§ **WHAT YOU HAVE TO DO**: Leave out all pictures. Extract exactly the lines from the one containing "Task: Open the Gross Profit row label" through the end of the data.

---------- PROVIDED DATA ----------

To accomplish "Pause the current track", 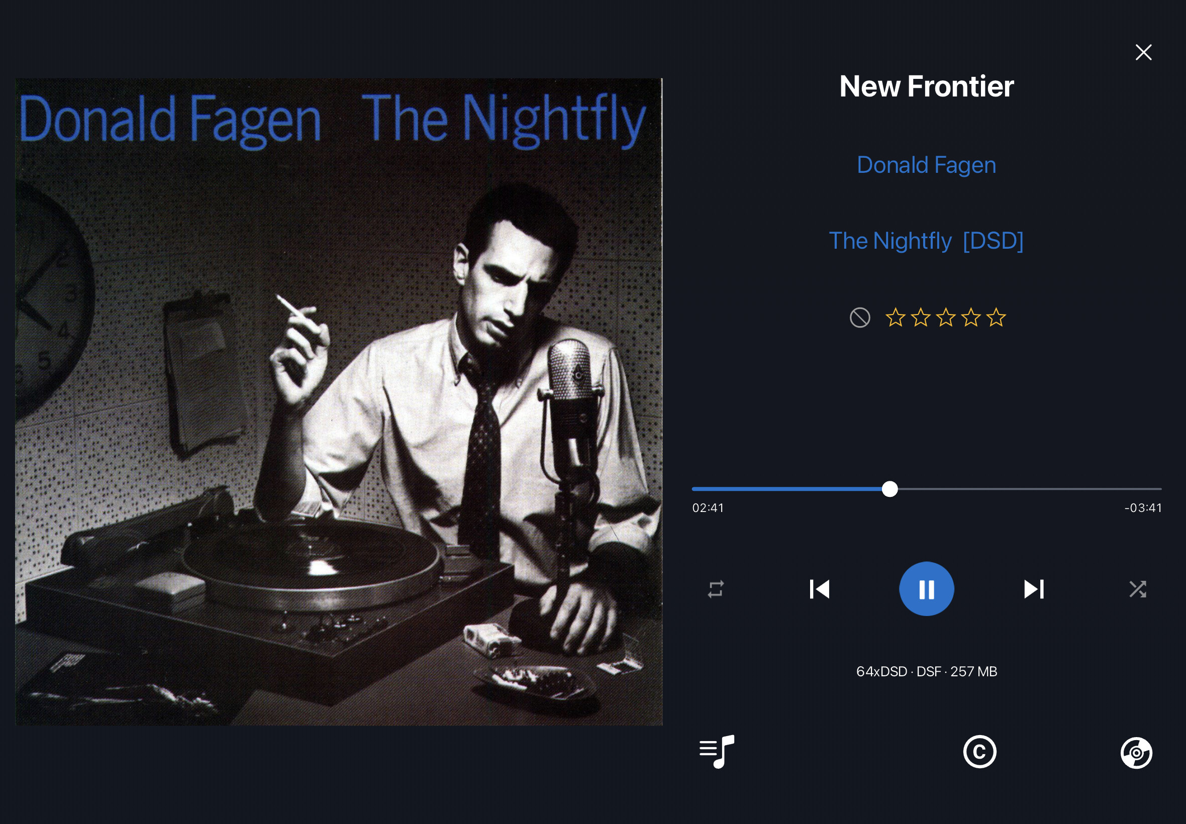I will [926, 589].
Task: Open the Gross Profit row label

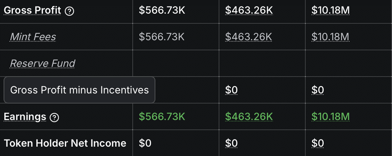Action: 32,10
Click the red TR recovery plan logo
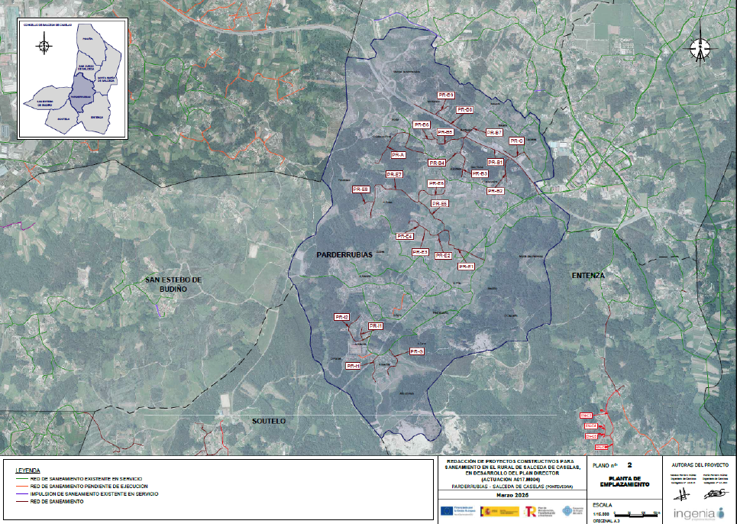This screenshot has width=737, height=524. click(x=530, y=510)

----------

§ **WORKED SOLUTION**:
Task: Open the Gross Profit row label

Action: 32,10
Click the red TR recovery plan logo
This screenshot has width=737, height=524. click(x=530, y=510)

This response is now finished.